A priority for energy managers, of course, is to make sure that electricity keeps flowing. The next level of concern is to find the desired mix of low cost and renewable resources.
A very important factor that may ride a bit under the radar is the need for quality. Having a power supply is one thing; having one that is conditioned to be reliable, constant and safe for sensitive electronic gear is another. In other words, facility managers – especially those working in healthcare facilities and similar mission-critical facilities -- should think a lot about quality.
Debra Vieira, a senior electrical engineer at CH2M, wrote at Consulting-Specifying Engineer that there is some haziness in the definition of quality power. Most simply, quality power is synonymous with “purely sinusoidal” waveforms. She immediately adds, however, that some deviation from the perfect repetition of the waveform is permissible without losing the right to use the “quality” label.
Her conclusion is more or less that “quality” power is in the eye of the beholder. Do harmonics and intermittent transients, for instance, signify poor power quality, or are some of these permissible? There is no yes or no answer: “Technically, there is no single accepted definition” of quality power, she writes.
Those nuances aside, there is no question that the quality of the power used is important to facilities managers and building owners:
xxxWe are interested in power quality because of its economic impact. An increasing majority of industrial, commercial, and service businesses are sensitive to power quality problems because they affect a company’s ability to compete in a global economy. Businesses that depend on high quality power, such as information technology or the continuous process industry with its programmable logic controllers, distributed control systems, industrial computers, human-machine interfaces, variable frequency drives (VFDs), motion controllers, and sensors, can suffer huge financial losses along with loss of productivity and competitiveness when power disturbances occur.

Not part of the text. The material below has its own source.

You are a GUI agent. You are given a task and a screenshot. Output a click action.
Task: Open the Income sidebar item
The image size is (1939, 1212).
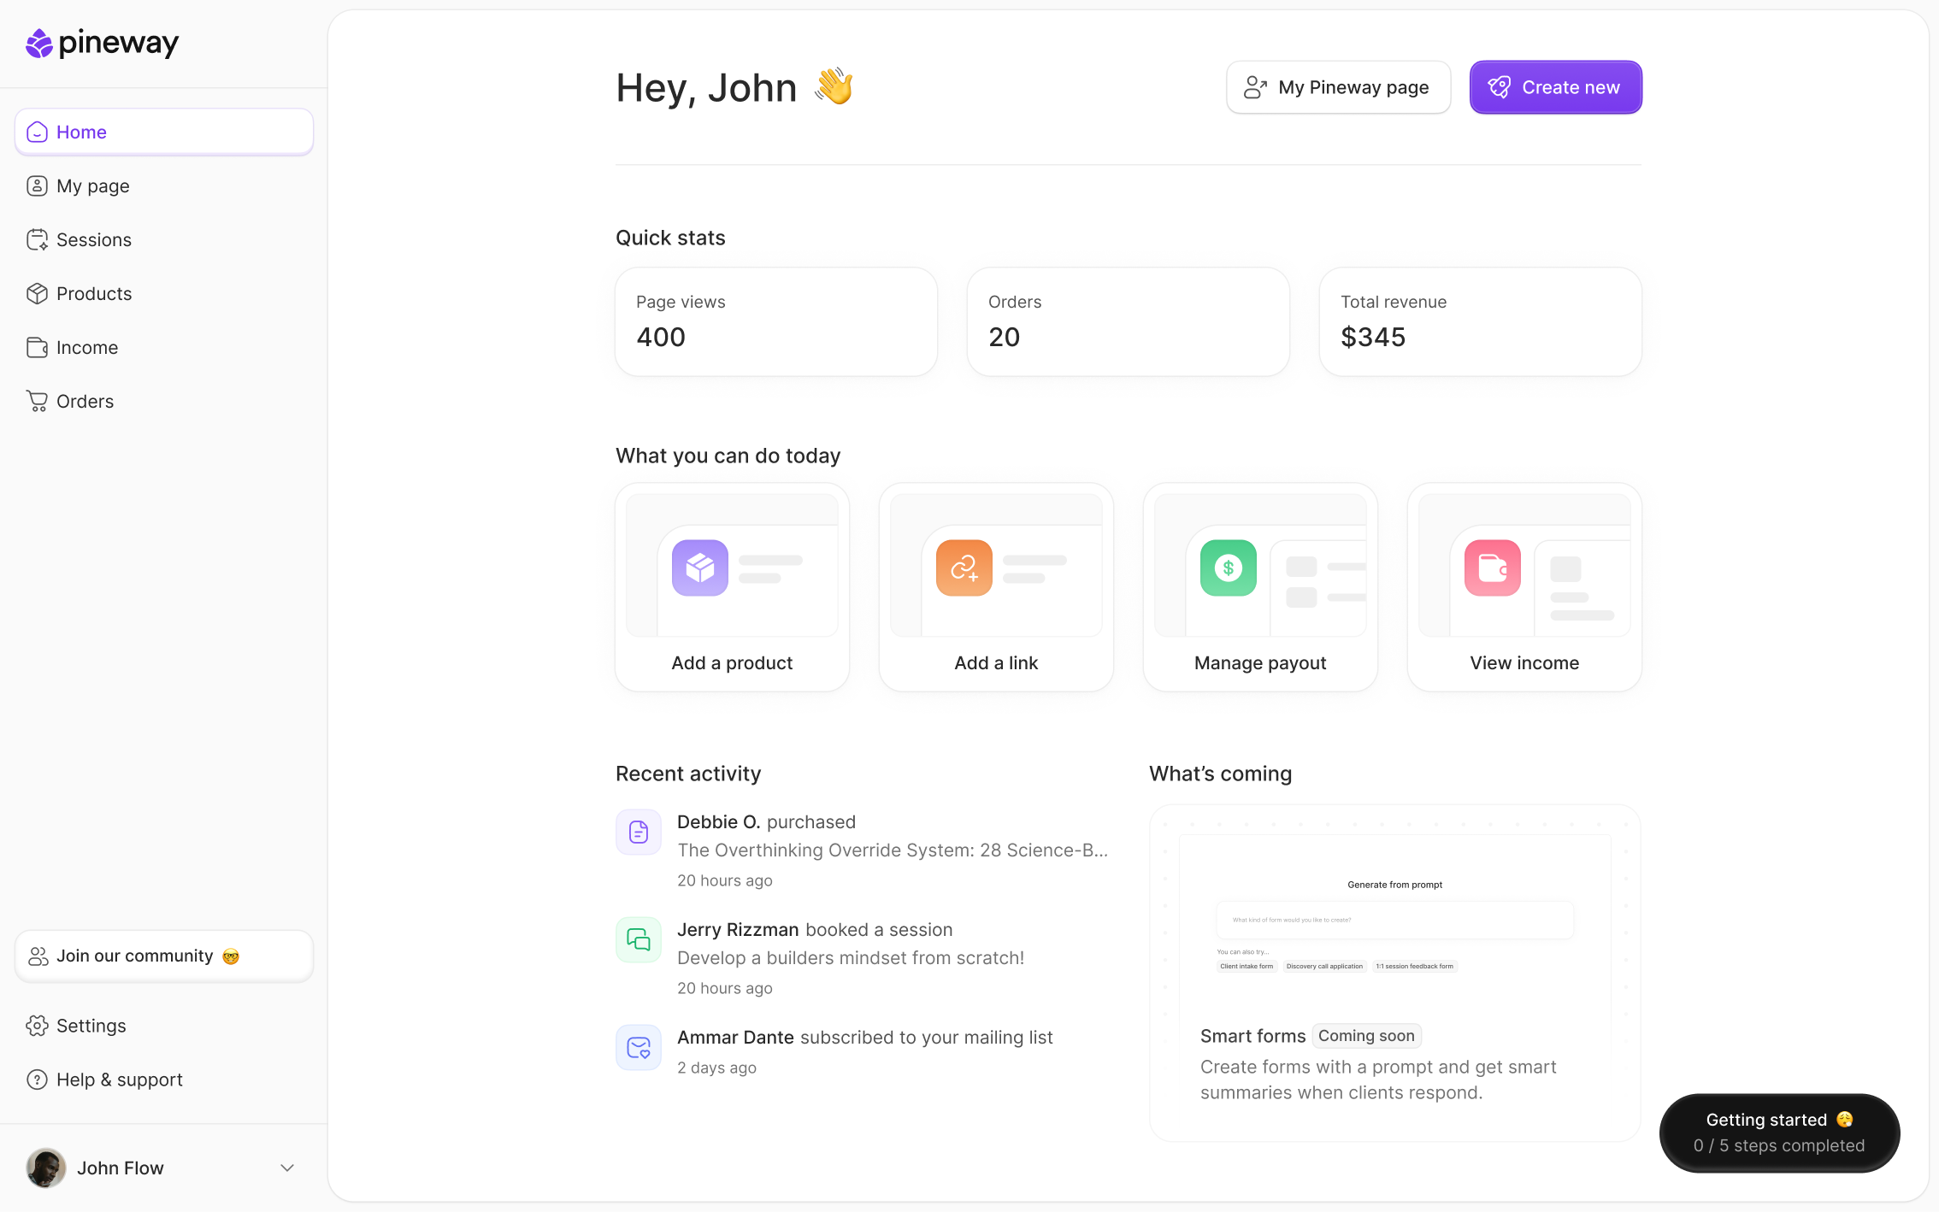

A post at The Electrical-Engineering Portal offers a practical description of quality power and the issues around it. First, the definition:
The term ‘good power quality’ can be used to describe a power supply that is always available, always within voltage and frequency tolerances, and has a pure noise-free sinusoidal wave shape. ‘Poor power quality’ describes any supply that deviates from this ideal; whether or not the deviation is important depends on the purpose of the installation, the design of the equipment and the design of the installation.
Problems dragging supplies from quality to non-quality status can occur in the supply and distribution chain or within the facility. Problems in one area can cascade into the other, so the distinction can be less than muddled.
The provides a bit of detail on the main problems in each of these realms. Supply system problems are supply interruptions (outages of more than one minute); transient interruptions (complete loss of power for less than one minute), transients (quick high voltage pulses); under and over voltages; voltage dips and surges; voltage imbalances; flicker and harmonic distortions. Installation and load-related problems include harmonic currents from non-linear loads; “earth leakage currents” and voltage dips and transients.
It may be that the emergence of big data and the Internet of Things will add new dimensions to the art and science of protecting the quality of a power supply. Writing this week at Buildings.com, ASCO Power Technologies’ Bhavesh Patel discussed the importance of continual “sophisticated, proactive monitoring of power.”
Patel enumerates reasons that deep monitoring and analysis is important: They lead to quick recovery if there is a problem, provide “enhanced analytics” that that create an historical baseline against which current performance is measured and helps fulfill a number of compliance requirements. He mentions three from the National Fire Protection Association: NFPA 70, NFPA 99 and NFPA 110. Softer benefits, such as energy cost reduction and tenant satisfaction, also are gained, Patel wrote.
Patel doesn’t mention big data and the IoT directly, but these sophisticated new platforms clearly are capable of playing a key role in protecting power quality.
These new tools no doubt will work in concert with those that exist. Vanya Ignatova, a power quality marketing expert at Schneider Electric, looks at the equipment options that address common challenges to the quality of power in an electrical system. Transients, not surprisingly, are addressed with transient voltage surge suppressors. Voltage sags and interruptions in the short term are best neutralized with uninterruptible power supplies and other energy storage solutions. In the longer term, backup/self-generation equipment is necessary. Harmonics can be controlled with active filters and power factor issues require the installation of capacitors, she writes.
There is an energy efficiency angle to power quality as well. “The idea is that along with the benefits of reliability and asset management and capacity management and maintenance and diagnostic functions you also get a whole package of energy management functions that you can use to monitor your electrical network for power quality issues that may be energy wasters,” said Lee Featherstone, Schneider Electric’s Business Development Director of Eco Buildings. “That would touch on things like power factor, harmonic distortion and load balancing issues.”
It seems that quality power is more an aspiration than a definitive level of performance. There is a lot that can go wrong with a facilities’ power supply, both before or after arrives. Constant surveillance is key. The good news is that the capability to do this is growing. Energy managers should take advantage.